─── Supplied text ───

[igt-dev] [PATCH i-g-t 2/2] tests/i915/gem_concurrent_all: Add no-reloc capability

Tue Mar 22 19:34:24 UTC 2022

On Thu, Feb 24, 2022 at 02:04:44PM +0100, Kamil Konieczny wrote:
> Add noreloc mode for GPU gens without relocations. Also
> while at this, add some caching for required properties.
> Change also snoop function so it will work on DG1.
> 
> v4: corrected alloc_open and first ahnd setting
> 
> Signed-off-by: Kamil Konieczny <kamil.konieczny at linux.intel.com>
> Cc: Zbigniew Kempczyński <zbigniew.kempczynski at intel.com>
> ---
>  tests/i915/gem_concurrent_all.c | 162 +++++++++++++++++++++++++++-----
>  1 file changed, 139 insertions(+), 23 deletions(-)
> 
> diff --git a/tests/i915/gem_concurrent_all.c b/tests/i915/gem_concurrent_all.c
> index d0f9b62e..24009da4 100644
> --- a/tests/i915/gem_concurrent_all.c
> +++ b/tests/i915/gem_concurrent_all.c
> @@ -60,6 +60,7 @@ int fd, devid, gen;
>  int vgem_drv = -1;
>  int all;
>  int pass;
> +uint64_t ahnd;
>  
>  struct create {
>  	const char *name;
> @@ -239,8 +240,16 @@ unmapped_create_bo(const struct buffers *b)
>  
>  static void create_snoop_require(const struct create *create, unsigned count)
>  {
> +	static bool check_llc = true;
> +	static bool has_snoop;
> +
>  	create_cpu_require(create, count);
> -	igt_require(!gem_has_llc(fd));
> +	if (check_llc) {
> +		has_snoop = !gem_has_llc(fd);
> +		check_llc = false;
> +		igt_require(!gem_has_llc(fd));
> +	} else
> +		igt_require(has_snoop);
>  }

For this case (gem_concurrent_blit) you may cache - there's no reopening
of another device. But be careful for other tests.

I think above can be simplified to:

	if (check_llc) {
		has_snoop = !gem_has_llc(fd);
		check_llc = false;
	}
	igt_require(has_snoop);

>  
>  static struct intel_buf *
> @@ -249,7 +258,7 @@ snoop_create_bo(const struct buffers *b)
>  	struct intel_buf *buf;
>  
>  	buf = unmapped_create_bo(b);
> -	gem_set_caching(fd, buf->handle, I915_CACHING_CACHED);
> +	__gem_set_caching(fd, buf->handle, I915_CACHING_CACHED);
>  
>  	return buf;
>  }
> @@ -578,16 +587,27 @@ static void bit17_require(void)

─── Data excerpts ───

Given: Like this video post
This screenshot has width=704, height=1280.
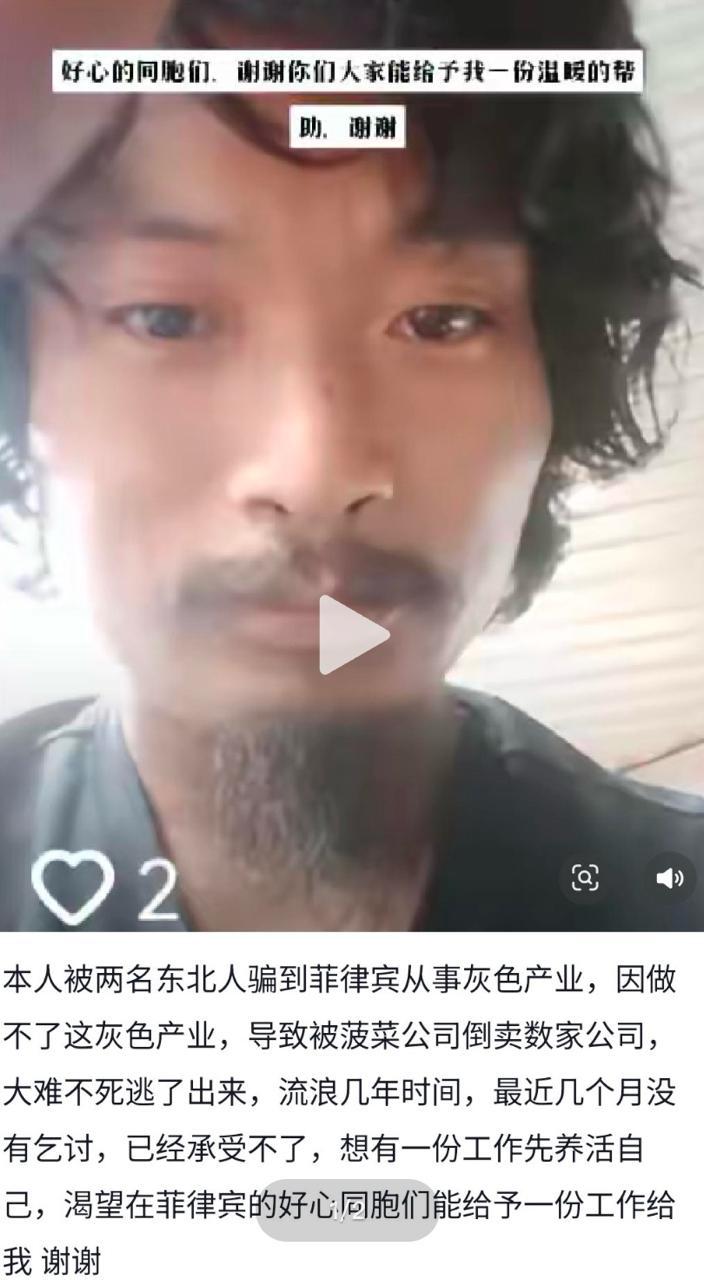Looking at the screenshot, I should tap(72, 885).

───
─── Data excerpts ───

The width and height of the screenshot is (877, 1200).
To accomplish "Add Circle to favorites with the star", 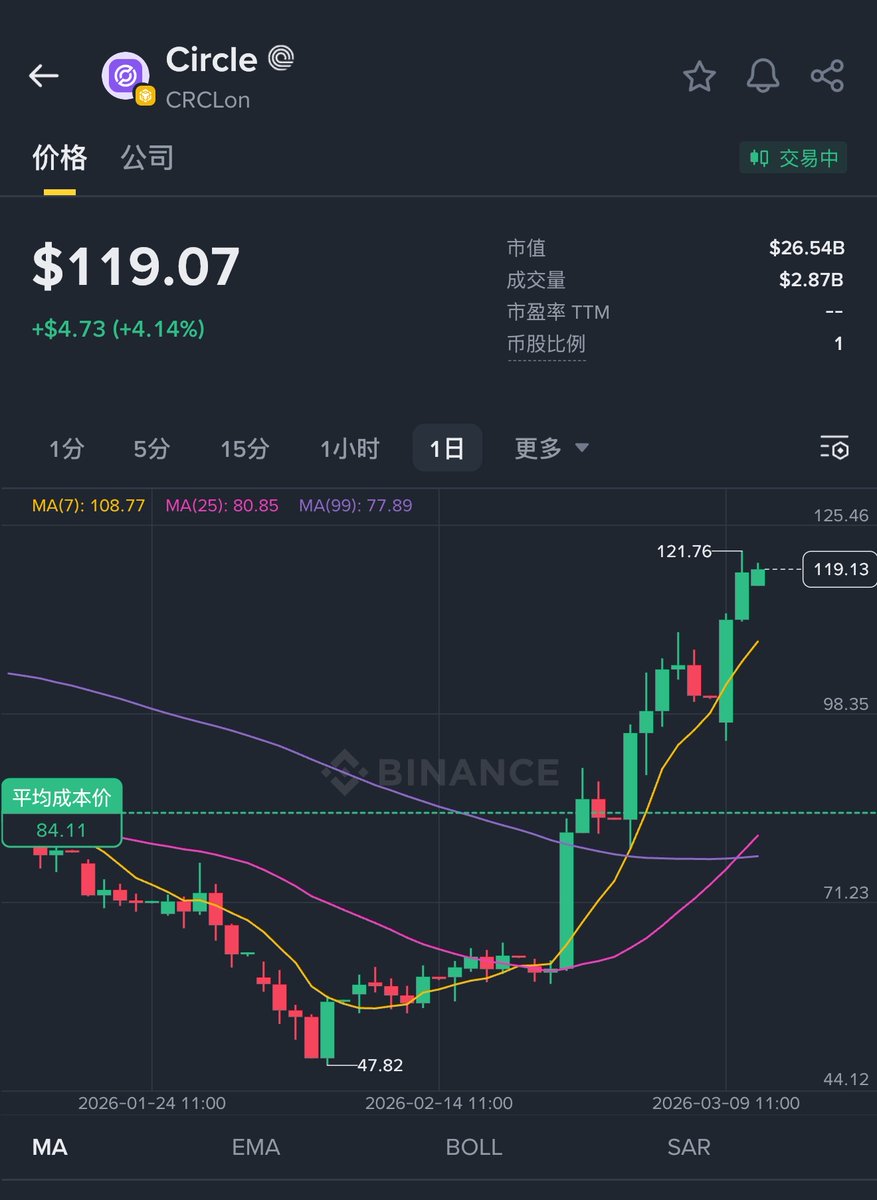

───

**Exercise task 1**
Answer the following questions about the gem_concurrent_all patch review after the listing.
(a) According to the v4 note, what was corrected?
(b) How many insertions and deletions does the patch report?
(c) In snoop_create_bo, which function replaces gem_set_caching?
**Exercise task 2**
Repeat the portion of the gem_concurrent_all patch review that lies between "Tue Mar 22 19:34:24" and "for required properties.", inclusive.
**Exercise task 3**
Pick up the gem_concurrent_all patch review after its final line and continue it.

**Expected answer 1**
(a) The alloc_open and first ahnd setting.
(b) 139 insertions and 23 deletions.
(c) __gem_set_caching.

**Expected answer 2**
Tue Mar 22 19:34:24 UTC 2022

On Thu, Feb 24, 2022 at 02:04:44PM +0100, Kamil Konieczny wrote:
> Add noreloc mode for GPU gens without relocations. Also
> while at this, add some caching for required properties.

**Expected answer 3**
>  		uint32_t swizzle_mode;
>  		uint32_t phys_swizzle_mode;
>  	} arg;
> +	bool has_tiling2;
> +	int has_tiling;
>  #define DRM_IOCTL_I915_GEM_GET_TILING2	DRM_IOWR (DRM_COMMAND_BASE + DRM_I915_GEM_GET_TILING, struct drm_i915_gem_get_tiling2)
>  
>  	if (arg.handle == 0) {
> +		has_tiling2 = false;
>  		arg.handle = gem_create(fd, 4096);
> -		gem_set_tiling(fd, arg.handle, I915_TILING_X, 512);
> +		has_tiling = __gem_set_tiling(fd, arg.handle, I915_TILING_X, 512);
> +		if (!has_tiling) {
> +			igt_ioctl(fd, DRM_IOCTL_I915_GEM_GET_TILING2, &arg);
> +			if (!errno)
> +				has_tiling2 = true;
> +
> +			errno = 0;
> +		}
>  
> -		do_ioctl(fd, DRM_IOCTL_I915_GEM_GET_TILING2, &arg);
>  		gem_close(fd, arg.handle);
> +		igt_require(has_tiling);
>  	}
>  	igt_require(arg.phys_swizzle_mode == arg.swizzle_mode);
> +	igt_require(has_tiling2);
>  }
>  
>  static void wc_require(void)
> @@ -670,11 +690,21 @@ gpu_set_bo(struct buffers *buffers, struct intel_buf *buf, uint32_t val)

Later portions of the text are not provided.